Amiya Biswas1, Sankar Kumar Roy2, Sankar Prasad Mondal3
1Department of Mathematics, Durgapur Government College, Durgapur 713214, India.
This study presents a modified Genetic Algorithm to optimize transportation logistics during COVID-19. The approach minimizes costs and vehicle trips while adhering to pandemic-related travel restrictions.
Area of Science:
- Operations Research
- Transportation Logistics
- Pandemic Management
Background:
- COVID-19 pandemic imposed significant challenges on transportation companies due to varying international restrictions.
- Regional categorization based on infection rates, deaths, and population influenced vehicle movement and trip frequency.
Purpose of the Study:
- To formulate and solve a fixed-charge transportation problem (FCTP) under pandemic conditions.
- To achieve a transportation scheme minimizing cost and vehicle trips, especially for high-restriction regions.
Main Methods:
- A penalty was incorporated into the objective function based on region restriction levels.
- A constraint was added to manage and limit transportation costs.
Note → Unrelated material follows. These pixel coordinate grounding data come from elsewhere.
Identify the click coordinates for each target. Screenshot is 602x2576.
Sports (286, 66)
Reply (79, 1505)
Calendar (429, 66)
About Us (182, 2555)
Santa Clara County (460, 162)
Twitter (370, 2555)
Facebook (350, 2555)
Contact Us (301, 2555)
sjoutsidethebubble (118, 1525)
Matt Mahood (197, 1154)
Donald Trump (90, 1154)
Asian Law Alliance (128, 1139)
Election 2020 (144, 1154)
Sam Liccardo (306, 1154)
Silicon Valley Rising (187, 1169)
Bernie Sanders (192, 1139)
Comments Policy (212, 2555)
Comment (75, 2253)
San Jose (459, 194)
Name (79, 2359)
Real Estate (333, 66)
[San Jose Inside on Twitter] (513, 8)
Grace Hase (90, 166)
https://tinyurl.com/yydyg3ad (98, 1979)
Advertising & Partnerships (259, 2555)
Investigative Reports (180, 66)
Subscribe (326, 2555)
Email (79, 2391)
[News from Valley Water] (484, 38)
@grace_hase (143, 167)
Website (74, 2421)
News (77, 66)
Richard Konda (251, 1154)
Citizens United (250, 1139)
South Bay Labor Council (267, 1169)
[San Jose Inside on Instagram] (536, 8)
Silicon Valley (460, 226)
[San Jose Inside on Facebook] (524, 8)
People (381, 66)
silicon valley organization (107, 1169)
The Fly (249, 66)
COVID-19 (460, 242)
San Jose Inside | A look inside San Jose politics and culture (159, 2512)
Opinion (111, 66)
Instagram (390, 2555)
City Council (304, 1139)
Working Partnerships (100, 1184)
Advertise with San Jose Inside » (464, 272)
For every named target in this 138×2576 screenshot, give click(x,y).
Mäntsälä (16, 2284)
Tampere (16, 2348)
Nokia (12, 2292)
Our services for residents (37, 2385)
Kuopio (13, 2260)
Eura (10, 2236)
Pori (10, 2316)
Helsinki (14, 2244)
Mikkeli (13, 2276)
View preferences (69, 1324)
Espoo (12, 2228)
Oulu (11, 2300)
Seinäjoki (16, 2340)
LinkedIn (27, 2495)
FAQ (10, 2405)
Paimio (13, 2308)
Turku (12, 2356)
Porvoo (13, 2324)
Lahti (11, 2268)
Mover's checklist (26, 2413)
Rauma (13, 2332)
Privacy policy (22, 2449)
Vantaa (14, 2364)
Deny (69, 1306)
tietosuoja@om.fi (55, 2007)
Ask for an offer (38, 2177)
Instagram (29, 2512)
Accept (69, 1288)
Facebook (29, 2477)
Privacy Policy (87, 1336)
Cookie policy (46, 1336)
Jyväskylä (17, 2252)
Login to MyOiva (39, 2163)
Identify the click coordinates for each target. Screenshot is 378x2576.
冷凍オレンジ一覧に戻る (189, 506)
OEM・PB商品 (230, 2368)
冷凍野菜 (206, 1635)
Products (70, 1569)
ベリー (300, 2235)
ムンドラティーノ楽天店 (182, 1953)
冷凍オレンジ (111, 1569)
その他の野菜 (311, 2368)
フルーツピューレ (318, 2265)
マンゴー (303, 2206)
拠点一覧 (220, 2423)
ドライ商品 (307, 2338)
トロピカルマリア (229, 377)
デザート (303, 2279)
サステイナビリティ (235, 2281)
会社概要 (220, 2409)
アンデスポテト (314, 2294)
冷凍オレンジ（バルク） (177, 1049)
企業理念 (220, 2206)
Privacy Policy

- A modified Genetic Algorithm (GA) with new crossover and mutation operators was developed to handle multi-trip and capacity constraints.
Main Results:
- The modified GA effectively solved FCTP problems with pandemic-specific constraints.
- Numerical illustrations demonstrated the effectiveness of the cost-limiting constraint.
- Comparative analysis confirmed the algorithm's superiority over existing methods.
Conclusions:
- The developed algorithm provides an effective solution for optimizing transportation logistics during pandemics.
- The study highlights the importance of adaptive models to address real-world logistical challenges posed by global health crises.